[Data supplied]
──────────────────────────────
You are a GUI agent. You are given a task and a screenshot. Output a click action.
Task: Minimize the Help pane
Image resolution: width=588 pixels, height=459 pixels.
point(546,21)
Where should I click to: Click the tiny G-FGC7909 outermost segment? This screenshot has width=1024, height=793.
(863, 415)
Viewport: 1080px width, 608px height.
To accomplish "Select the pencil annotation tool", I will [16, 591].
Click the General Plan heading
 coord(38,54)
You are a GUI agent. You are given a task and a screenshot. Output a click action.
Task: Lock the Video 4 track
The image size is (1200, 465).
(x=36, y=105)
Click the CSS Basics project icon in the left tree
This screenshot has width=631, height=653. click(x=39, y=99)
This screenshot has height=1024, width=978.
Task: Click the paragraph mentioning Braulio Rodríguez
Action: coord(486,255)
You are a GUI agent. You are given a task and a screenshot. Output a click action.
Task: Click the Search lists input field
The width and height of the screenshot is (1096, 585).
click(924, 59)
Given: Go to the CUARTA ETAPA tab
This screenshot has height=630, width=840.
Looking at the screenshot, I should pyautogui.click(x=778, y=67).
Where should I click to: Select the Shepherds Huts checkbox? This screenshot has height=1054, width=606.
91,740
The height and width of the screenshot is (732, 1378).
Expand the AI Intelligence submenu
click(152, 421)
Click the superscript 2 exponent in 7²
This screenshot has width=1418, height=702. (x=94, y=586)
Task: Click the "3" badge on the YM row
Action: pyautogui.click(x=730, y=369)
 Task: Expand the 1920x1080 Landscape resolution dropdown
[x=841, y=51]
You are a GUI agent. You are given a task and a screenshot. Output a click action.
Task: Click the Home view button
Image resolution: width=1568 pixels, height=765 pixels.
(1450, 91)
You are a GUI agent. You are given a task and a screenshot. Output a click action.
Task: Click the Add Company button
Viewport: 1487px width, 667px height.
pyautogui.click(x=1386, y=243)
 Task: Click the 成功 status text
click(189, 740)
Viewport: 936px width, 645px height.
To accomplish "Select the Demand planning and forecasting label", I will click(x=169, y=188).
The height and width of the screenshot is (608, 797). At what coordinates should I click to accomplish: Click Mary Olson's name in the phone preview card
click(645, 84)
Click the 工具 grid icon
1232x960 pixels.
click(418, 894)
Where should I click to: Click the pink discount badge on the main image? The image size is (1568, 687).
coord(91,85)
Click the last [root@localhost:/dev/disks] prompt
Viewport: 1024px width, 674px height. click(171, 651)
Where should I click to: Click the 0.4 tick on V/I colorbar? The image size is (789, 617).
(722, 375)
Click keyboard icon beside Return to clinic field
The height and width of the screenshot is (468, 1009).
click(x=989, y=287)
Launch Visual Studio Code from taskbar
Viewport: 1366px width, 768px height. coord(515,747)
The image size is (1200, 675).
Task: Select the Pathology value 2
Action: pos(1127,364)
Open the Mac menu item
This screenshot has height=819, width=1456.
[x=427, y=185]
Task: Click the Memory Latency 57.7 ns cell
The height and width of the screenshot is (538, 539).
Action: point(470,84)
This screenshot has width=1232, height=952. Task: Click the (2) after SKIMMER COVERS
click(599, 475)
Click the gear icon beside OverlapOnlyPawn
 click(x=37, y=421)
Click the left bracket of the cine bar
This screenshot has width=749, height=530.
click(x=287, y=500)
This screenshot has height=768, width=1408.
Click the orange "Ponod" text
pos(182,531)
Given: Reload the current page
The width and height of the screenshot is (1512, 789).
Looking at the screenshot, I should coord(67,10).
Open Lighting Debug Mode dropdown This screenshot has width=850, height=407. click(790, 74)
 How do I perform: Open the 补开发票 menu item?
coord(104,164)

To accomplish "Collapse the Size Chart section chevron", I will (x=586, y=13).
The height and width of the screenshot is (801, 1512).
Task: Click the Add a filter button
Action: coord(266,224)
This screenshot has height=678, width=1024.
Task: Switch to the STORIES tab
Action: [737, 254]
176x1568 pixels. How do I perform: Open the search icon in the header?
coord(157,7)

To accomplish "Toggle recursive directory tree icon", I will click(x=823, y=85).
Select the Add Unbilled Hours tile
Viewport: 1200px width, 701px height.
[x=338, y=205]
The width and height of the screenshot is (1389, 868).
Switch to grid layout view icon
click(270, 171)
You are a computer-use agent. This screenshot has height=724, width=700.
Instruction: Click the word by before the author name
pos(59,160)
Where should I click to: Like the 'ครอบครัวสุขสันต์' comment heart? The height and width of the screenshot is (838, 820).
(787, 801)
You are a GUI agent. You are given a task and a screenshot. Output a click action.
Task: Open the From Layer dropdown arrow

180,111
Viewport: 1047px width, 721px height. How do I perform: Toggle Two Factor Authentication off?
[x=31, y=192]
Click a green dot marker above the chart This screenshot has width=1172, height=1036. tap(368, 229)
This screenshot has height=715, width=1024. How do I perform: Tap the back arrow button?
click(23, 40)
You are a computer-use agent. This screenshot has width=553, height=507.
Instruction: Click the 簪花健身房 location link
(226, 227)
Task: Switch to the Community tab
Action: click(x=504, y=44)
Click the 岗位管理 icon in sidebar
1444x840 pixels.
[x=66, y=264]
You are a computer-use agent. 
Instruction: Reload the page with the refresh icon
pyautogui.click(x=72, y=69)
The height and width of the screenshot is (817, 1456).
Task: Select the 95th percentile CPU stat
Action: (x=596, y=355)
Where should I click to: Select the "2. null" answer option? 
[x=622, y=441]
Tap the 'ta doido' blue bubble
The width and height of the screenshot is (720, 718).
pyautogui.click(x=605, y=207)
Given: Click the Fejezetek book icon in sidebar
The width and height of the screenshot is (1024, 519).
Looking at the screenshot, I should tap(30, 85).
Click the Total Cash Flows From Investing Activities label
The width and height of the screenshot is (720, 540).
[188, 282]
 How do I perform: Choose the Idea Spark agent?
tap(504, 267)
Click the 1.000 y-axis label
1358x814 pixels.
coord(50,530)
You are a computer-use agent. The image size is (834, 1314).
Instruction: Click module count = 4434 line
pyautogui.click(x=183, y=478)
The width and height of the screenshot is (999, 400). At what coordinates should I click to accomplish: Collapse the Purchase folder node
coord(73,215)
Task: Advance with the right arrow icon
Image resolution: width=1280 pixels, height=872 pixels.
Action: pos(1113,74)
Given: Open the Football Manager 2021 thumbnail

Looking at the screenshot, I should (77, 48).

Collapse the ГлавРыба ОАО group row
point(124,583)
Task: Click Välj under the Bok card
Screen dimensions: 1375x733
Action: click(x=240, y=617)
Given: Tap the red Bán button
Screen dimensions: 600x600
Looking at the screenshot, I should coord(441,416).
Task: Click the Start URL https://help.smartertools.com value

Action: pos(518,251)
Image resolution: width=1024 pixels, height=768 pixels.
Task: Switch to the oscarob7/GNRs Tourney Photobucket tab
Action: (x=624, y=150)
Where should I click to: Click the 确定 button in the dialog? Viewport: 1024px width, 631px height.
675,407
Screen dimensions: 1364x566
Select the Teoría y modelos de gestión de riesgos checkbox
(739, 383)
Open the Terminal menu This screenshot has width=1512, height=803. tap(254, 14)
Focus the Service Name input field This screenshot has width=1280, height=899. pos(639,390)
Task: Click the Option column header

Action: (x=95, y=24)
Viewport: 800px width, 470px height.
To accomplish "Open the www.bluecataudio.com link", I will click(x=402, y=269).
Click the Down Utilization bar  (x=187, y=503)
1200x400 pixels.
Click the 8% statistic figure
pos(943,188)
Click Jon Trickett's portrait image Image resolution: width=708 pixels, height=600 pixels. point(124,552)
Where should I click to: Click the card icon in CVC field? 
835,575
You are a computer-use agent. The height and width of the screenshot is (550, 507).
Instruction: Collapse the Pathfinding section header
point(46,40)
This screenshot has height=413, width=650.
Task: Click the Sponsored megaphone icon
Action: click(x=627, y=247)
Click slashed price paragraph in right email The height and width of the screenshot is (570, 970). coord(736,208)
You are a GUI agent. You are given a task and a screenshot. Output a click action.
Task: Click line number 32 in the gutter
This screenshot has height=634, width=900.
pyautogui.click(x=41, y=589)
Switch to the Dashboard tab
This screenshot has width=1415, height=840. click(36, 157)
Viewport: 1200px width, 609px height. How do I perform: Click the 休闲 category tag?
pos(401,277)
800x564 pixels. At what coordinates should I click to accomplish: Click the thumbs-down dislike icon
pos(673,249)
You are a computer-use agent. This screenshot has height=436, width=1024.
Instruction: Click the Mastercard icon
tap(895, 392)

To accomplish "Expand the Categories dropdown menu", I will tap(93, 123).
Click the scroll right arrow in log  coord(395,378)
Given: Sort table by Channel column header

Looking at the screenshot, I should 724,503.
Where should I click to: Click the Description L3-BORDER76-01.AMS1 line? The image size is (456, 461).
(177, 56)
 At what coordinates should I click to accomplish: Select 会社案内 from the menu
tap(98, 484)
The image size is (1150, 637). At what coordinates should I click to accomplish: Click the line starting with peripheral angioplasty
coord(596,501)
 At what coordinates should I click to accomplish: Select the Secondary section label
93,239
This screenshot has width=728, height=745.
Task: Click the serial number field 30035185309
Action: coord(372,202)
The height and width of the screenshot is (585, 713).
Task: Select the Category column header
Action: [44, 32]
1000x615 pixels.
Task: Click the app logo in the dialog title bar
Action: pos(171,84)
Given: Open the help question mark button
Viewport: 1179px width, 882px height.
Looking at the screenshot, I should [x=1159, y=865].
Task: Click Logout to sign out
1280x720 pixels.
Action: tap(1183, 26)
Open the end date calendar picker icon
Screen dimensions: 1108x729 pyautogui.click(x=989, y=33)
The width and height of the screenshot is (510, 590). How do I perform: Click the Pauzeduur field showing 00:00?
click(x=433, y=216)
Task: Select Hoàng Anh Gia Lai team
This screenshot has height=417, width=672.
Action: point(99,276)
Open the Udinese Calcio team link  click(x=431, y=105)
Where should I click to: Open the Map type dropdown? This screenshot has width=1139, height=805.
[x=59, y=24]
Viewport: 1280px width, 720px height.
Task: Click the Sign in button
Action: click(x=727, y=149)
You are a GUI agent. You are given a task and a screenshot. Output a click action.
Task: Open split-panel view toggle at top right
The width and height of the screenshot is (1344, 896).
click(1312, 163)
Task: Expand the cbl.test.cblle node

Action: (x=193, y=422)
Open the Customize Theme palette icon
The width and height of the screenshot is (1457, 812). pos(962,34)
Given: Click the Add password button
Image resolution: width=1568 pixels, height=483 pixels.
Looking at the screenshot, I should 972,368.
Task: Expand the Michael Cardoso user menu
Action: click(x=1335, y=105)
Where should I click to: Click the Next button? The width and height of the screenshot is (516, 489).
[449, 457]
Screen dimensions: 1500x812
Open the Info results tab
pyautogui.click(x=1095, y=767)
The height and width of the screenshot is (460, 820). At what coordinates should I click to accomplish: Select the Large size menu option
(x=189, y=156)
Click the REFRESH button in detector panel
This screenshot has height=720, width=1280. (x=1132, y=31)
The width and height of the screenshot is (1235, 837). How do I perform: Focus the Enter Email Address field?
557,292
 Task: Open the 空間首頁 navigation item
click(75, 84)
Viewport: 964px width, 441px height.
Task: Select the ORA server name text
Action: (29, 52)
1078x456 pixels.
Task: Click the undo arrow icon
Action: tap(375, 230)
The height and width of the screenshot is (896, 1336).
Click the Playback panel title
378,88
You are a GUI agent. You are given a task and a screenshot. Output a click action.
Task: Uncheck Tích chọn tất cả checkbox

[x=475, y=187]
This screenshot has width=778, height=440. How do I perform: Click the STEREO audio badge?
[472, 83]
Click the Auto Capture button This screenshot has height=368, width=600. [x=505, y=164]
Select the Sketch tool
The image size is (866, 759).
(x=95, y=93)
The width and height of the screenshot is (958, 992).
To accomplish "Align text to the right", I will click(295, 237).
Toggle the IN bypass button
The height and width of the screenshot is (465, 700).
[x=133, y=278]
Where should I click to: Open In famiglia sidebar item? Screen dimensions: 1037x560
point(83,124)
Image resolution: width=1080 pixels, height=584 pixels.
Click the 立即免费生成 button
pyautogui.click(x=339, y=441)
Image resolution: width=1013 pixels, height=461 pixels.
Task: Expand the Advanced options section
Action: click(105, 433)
──────────────────────────────
Give the exact lines, and only those, from the line containing "Task: Click Välj under the Bok card" through the line containing "1200x400 pixels." in the entries above.

Task: Click Välj under the Bok card
Screen dimensions: 1375x733
Action: click(x=240, y=617)
Given: Tap the red Bán button
Screen dimensions: 600x600
Looking at the screenshot, I should coord(441,416).
Task: Click the Start URL https://help.smartertools.com value

Action: pos(518,251)
Image resolution: width=1024 pixels, height=768 pixels.
Task: Switch to the oscarob7/GNRs Tourney Photobucket tab
Action: (x=624, y=150)
Where should I click to: Click the 确定 button in the dialog? Viewport: 1024px width, 631px height.
675,407
Screen dimensions: 1364x566
Select the Teoría y modelos de gestión de riesgos checkbox
(739, 383)
Open the Terminal menu This screenshot has width=1512, height=803. tap(254, 14)
Focus the Service Name input field This screenshot has width=1280, height=899. pos(639,390)
Task: Click the Option column header

Action: (x=95, y=24)
Viewport: 800px width, 470px height.
To accomplish "Open the www.bluecataudio.com link", I will click(x=402, y=269).
Click the Down Utilization bar  (x=187, y=503)
1200x400 pixels.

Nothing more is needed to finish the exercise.